"America's young people spend more time using media than they do on any single activity other than sleeping," according to The Future of Children, a joint project of Princeton University and the Brookings Institution. So we all need to know how our children and students use media – the Web, phones, videogames, instant messaging, music, video, TV, etc. – and how they affect their users. The just-released new issue of the project's journal Children and Electronic Media, published semi-annually, "looks at the best available evidence on whether and how exposure to different media forms is linked to child well-being."
Among the key findings in the Executive Summary are….
* "Content matters" to young people much more than delivery devices or platforms (I was glad to see this because my own observation has long been that "the message is [increasingly] the medium" where youth is concerned, seeing how fluidly they move from uploading to downloading, online to offline, and device to device when socializing and using media).
* They use media to communicate better with their friends not strangers.
*Their exposure to media "can enhance healthful behaviors—such as preventing smoking and alcohol and drug use, and promoting physical activity and safe sex—through social marketing campaigns."
* "Some risky behaviors such as aggressive behavior and cigarette and alcohol consumption are strongly linked to media consumption," but others such as obesity and sexual activity "are only tangentially linked" or need more research.

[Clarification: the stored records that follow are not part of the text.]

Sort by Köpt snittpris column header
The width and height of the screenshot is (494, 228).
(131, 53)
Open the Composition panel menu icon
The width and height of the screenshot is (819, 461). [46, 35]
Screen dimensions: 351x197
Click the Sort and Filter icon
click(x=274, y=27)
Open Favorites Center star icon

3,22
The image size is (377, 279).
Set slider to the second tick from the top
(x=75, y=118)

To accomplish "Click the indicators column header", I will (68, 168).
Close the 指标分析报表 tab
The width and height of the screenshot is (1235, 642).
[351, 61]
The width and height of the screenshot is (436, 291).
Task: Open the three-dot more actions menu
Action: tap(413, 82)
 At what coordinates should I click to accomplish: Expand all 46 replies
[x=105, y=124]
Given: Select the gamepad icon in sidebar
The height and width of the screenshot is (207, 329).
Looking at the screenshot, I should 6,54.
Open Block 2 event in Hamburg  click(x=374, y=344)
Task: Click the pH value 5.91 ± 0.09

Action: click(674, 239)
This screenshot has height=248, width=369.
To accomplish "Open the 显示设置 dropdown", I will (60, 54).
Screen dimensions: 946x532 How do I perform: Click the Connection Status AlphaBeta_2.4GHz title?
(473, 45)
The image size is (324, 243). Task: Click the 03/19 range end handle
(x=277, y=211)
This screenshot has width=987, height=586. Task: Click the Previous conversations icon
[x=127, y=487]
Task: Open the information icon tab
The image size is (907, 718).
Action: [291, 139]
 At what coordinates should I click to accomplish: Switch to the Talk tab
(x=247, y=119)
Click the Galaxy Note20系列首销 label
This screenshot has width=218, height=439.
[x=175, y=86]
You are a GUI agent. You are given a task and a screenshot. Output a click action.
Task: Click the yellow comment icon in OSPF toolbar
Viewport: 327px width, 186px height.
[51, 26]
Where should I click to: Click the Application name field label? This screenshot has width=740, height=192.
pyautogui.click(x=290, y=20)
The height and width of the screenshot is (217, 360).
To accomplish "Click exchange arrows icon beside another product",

* Advertising is an "integral and influential" part of children's daily lives – just another message being communicated (they don't understand it's about getting them to buy stuff and not just information) – "and many of the products marketed to children are unhealthful."
* Government regulation of media content either won't work or won't happen.
What should be done, then? Rather than regulate, the project says, government should help parents and educators do the regulating in homes and schools. It should also help the development of positive content that educates and counteracts negative or non-constructive messaging in electronic media – it should "fund the creation and evaluation of positive media initiatives such as public service campaigns to reduce risky behaviors."
Chapters of particular interest to anyone involved with children's online safety: "Media and Children's Aggression, Fear, and Altruism," "Online Communication and Adolescent Relationships," and "Media and Risky Behaviors."
* A nationwide survey released today (5/9) by Common Sense Media and Joan Ganz Cooney Center (of Sesame Workshop) found that 83% of parents believe "digital media give their children the skills they need to succeed in the 21st century," yet 67% of parents "do not think the Web helped teach their kids how to communicate," 87% "do not believe the Web helped their kids learn how to work with others," and 75% "do not believe the Web can teach kids to be responsible in their communities."
* "Internet porn ‘encourages teenagers to have sex early': Experts warn of increase in STDs among young" in Scotland's Sunday Herald about a study in the journal CyberPsychology and Behavior.